The Australian Crime Commission (ACC) has launched a National Card Skimming Database, which is being piloted by Minister for Justice and Customs, Senator Chris Ellison.

Ellison said that, according to the ACC, organised gangs are ripping off up to $100 million per year from the Australian public. “Card skimming is one of the fastest growing financial scams in Australia, representing at least 50 percent of all credit card fraud,” Ellison said.

The new database is designed to aid law enforcement agencies in fighting credit card skimming, by storing and having available details of skimmed cards, including where and how the cards were skimmed.

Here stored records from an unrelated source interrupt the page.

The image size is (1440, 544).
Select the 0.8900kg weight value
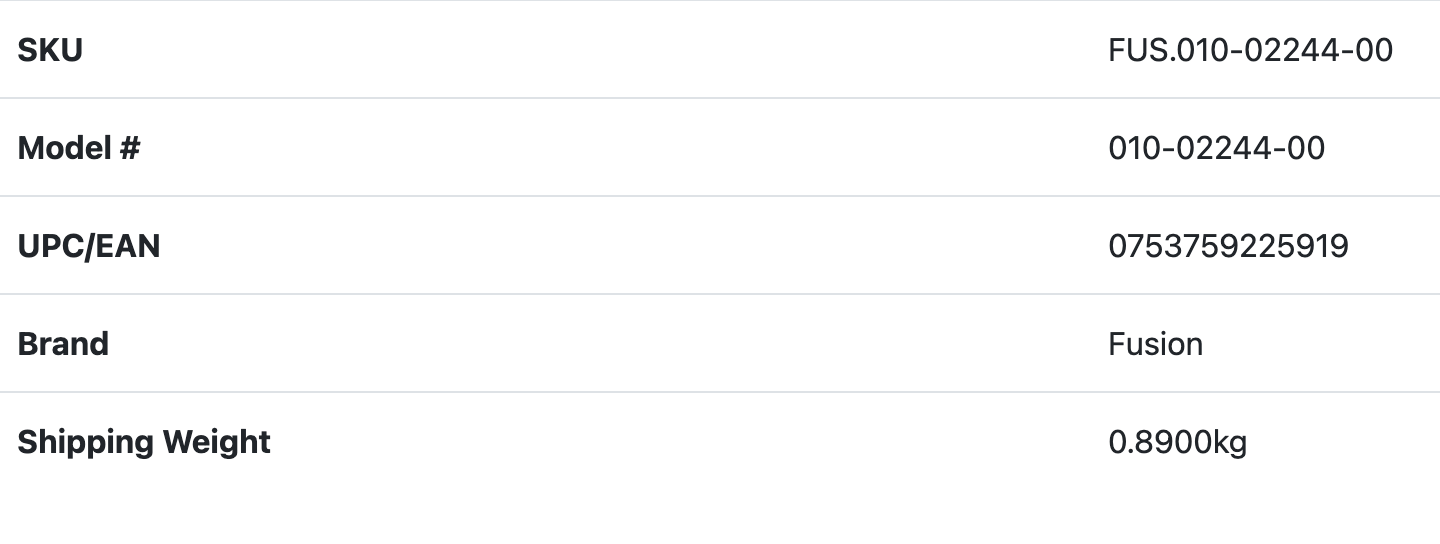pos(1177,442)
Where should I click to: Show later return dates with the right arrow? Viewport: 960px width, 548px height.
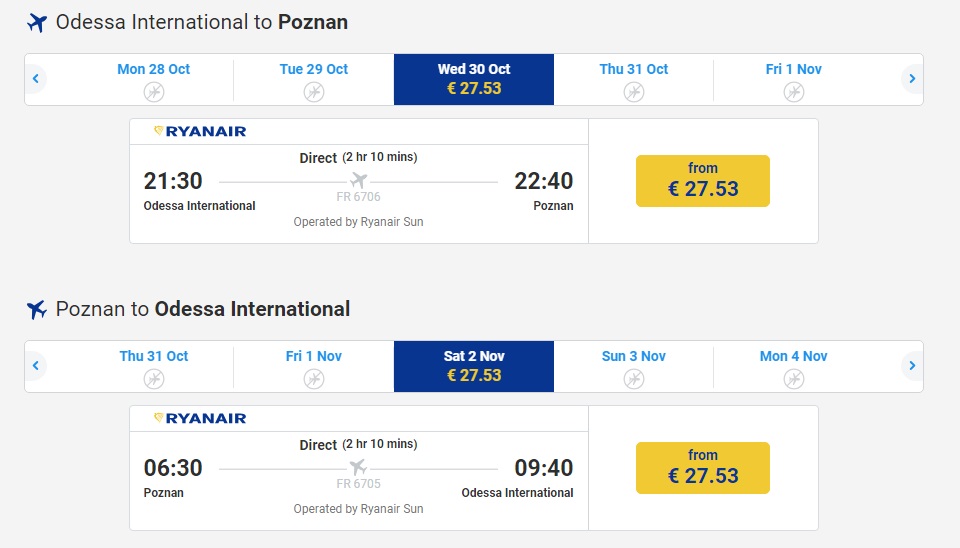coord(911,366)
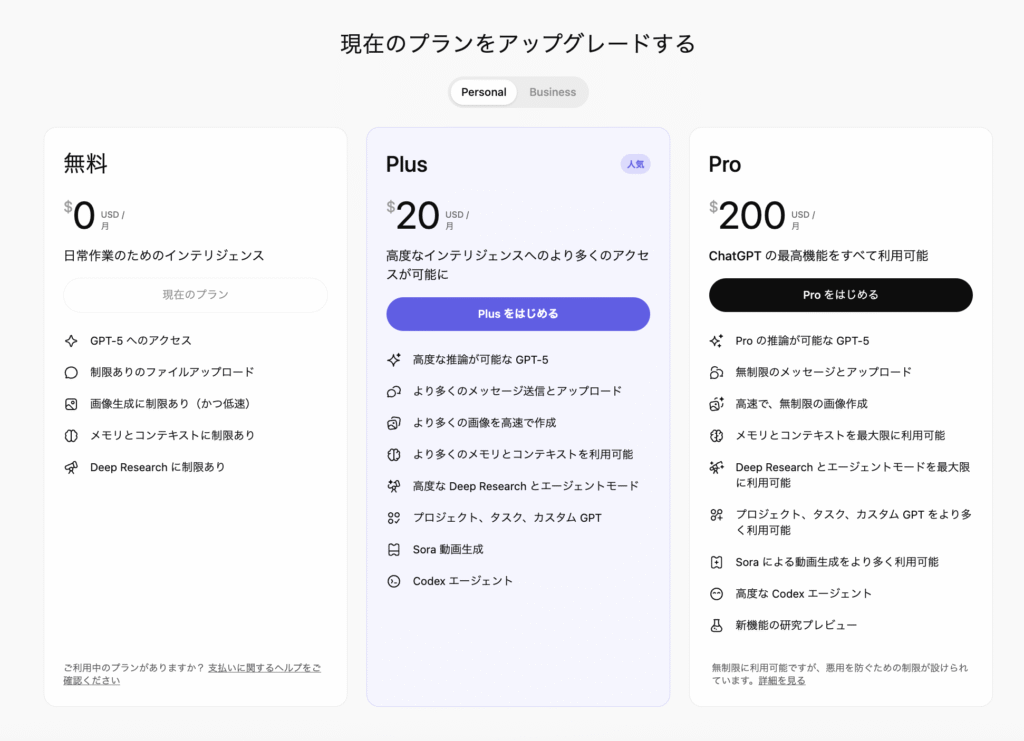Open the 詳細を見る link in Pro plan
This screenshot has height=741, width=1024.
[x=781, y=680]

According to a statement released by Ellison, skimming takes place when credit or eftpos cards are secretly skimmed using a small device which copies the information on the card's magnetic strip. “The information [is] then transferred to a blank credit card to be used without the victim's knowledge,” according to a statement from Ellison's office.

The plan is to run the pilot until the end of May this year. Financial institutions involved in the pilot include Visa, American Express, the Commonwealth Bank, the ANZ Bank, the National Australia Bank, St George, and Westpac.

Ellison's office cited other initiatives also in progress, designed to tackle card skimming. These include an ACC intelligence operation, and also an ID taskforce which is chaired by the Australian Federal Police to look at identity-related crime.